Secondly, promoting a no barriers future and encouraging all project managers to succeed in their careers by providing resources and expertise. We recently ran a webinar to highlight the FAPM (Fellow) and RPP (Registered project profession) category of membership which has low levels of representation for women and will run a pilot support group for those applying later this year. Thirdly - engaging and responding to project professionals, it is only by listening that we can tailor our work and initiatives. Feedback is received directly by our bi-annual survey, surveys after events, at events, during ongoing engagement and communication, via email, also through social media.

Fourthly and not the least, we aim to build a collaborative community and grow dynamic networks and links with like-minded organisations. It is important that good practice is shared and efforts are not duplicated. We appreciate the time our members and committee give and wish to use it effectively.
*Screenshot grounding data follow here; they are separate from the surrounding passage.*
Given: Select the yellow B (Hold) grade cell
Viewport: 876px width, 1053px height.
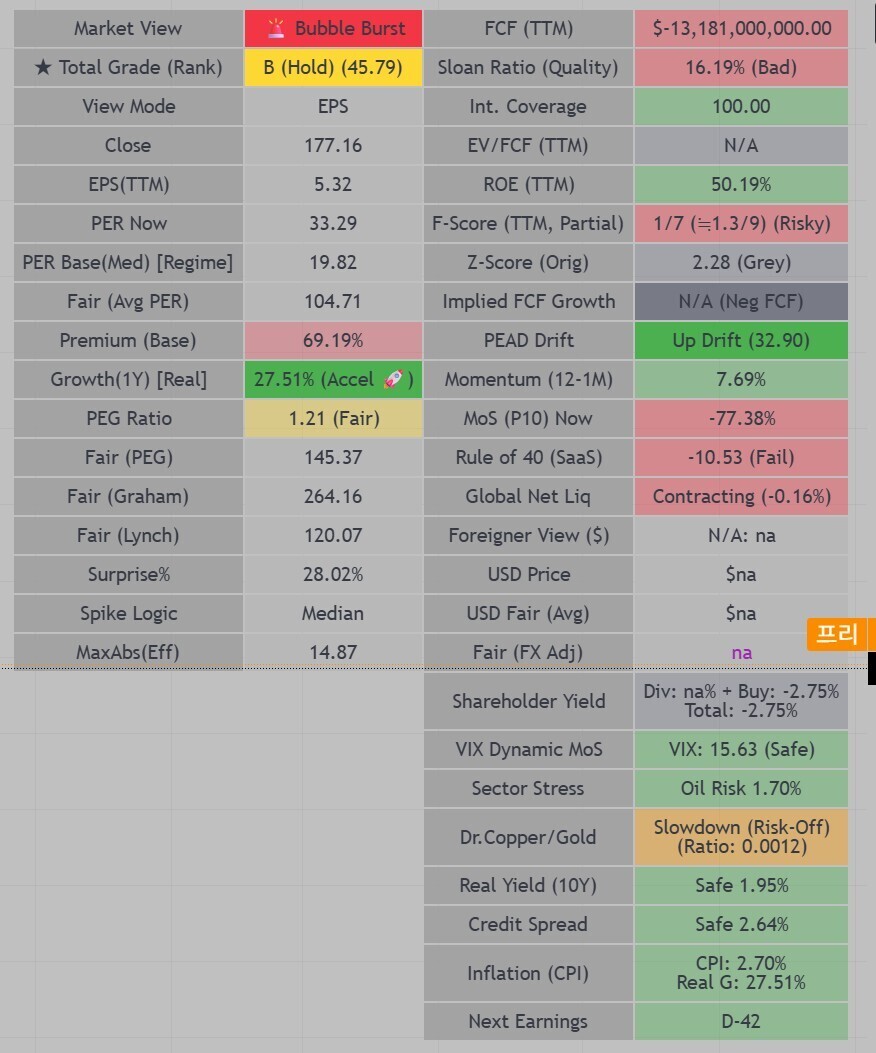Looking at the screenshot, I should click(333, 67).
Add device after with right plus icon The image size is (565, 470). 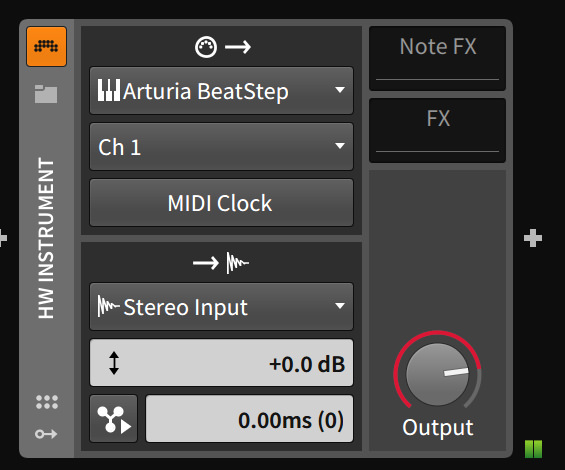coord(533,238)

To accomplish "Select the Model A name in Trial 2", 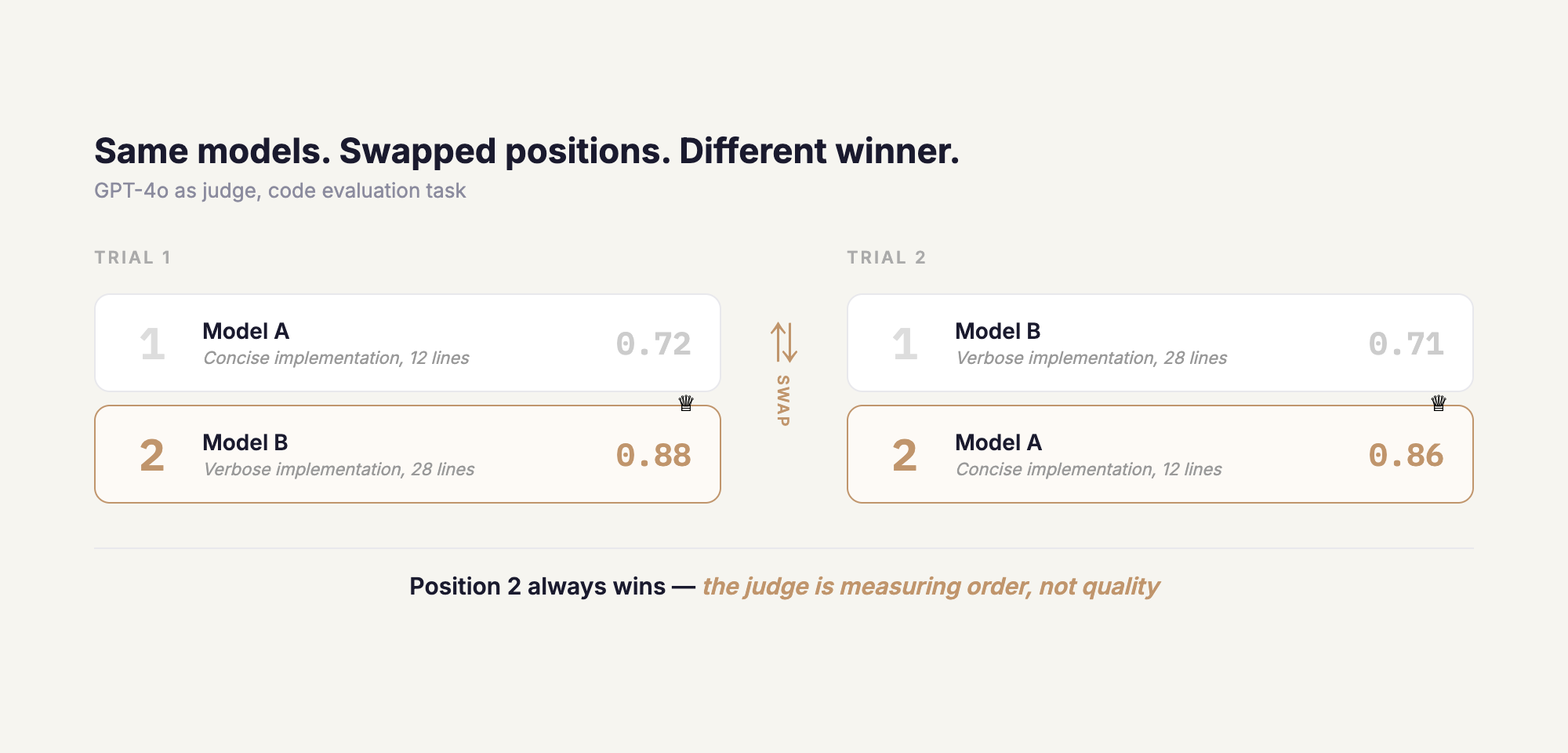I will click(x=999, y=442).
One likeminded organization we have recently been in contact with can link up women project personnel when they are travelling and away from home.

WIPM organizes regular personal development and networking events, webinars and joint events (as the one day workshop with the University of Oxford Institute of Gender Studies, Lady Margaret Hall) also biannual conferences. We are planning a video for schools and universities to encourage more girls and greater diversity in our profession. It is intended that additional videos aimed at project professionals follow.

An initiative we are actively supporting this anniversary year is the Inspire the Future campaign. Encouraging more project professionals and women particularly to register to volunteer one day a year to attend a local school to talk about P3M as a career

During my term as Chair, I have endeavoured to strengthen our regional links. This year we have anniversary branded events arranged across the UK from South West to South East, North East and Scotland with topics ranging from career progression, change and diversity, to the Glasgow games, its legacy and how diversity was managed. We are particularly pleased to have our launch event in Glasgow during this special anniversary year.

Our anniversary event - 2014 National Conference & 21st Anniversary

Our main anniversary event to celebrate our coming of age will be in London on 25th September 2014. I am hugely excited by the exceptional lineup of speakers that the organizing committee has arranged linked to the theme of ‘Looking to the Future’. It will run over an afternoon and evening, and is a brilliant opportunity for career development during the afternoon sessions and networking during the evening celebration. Our first keynote speaker Baroness Susan Greenfield heads a multidisciplinary group undertaking research linked to Alzheimer’s and Parkinson. An acclaimed neuroscientist, writer, broadcaster and a senior research Fellow at Lincoln College Oxford, she also co-founded a biotech company developing a novel approach to neuro degenerative disorders. Offered honorary fellowship for the Institute of Risk Management in 2012, she is included in Debretts’s 500 of ‘inspiring and influential’ people.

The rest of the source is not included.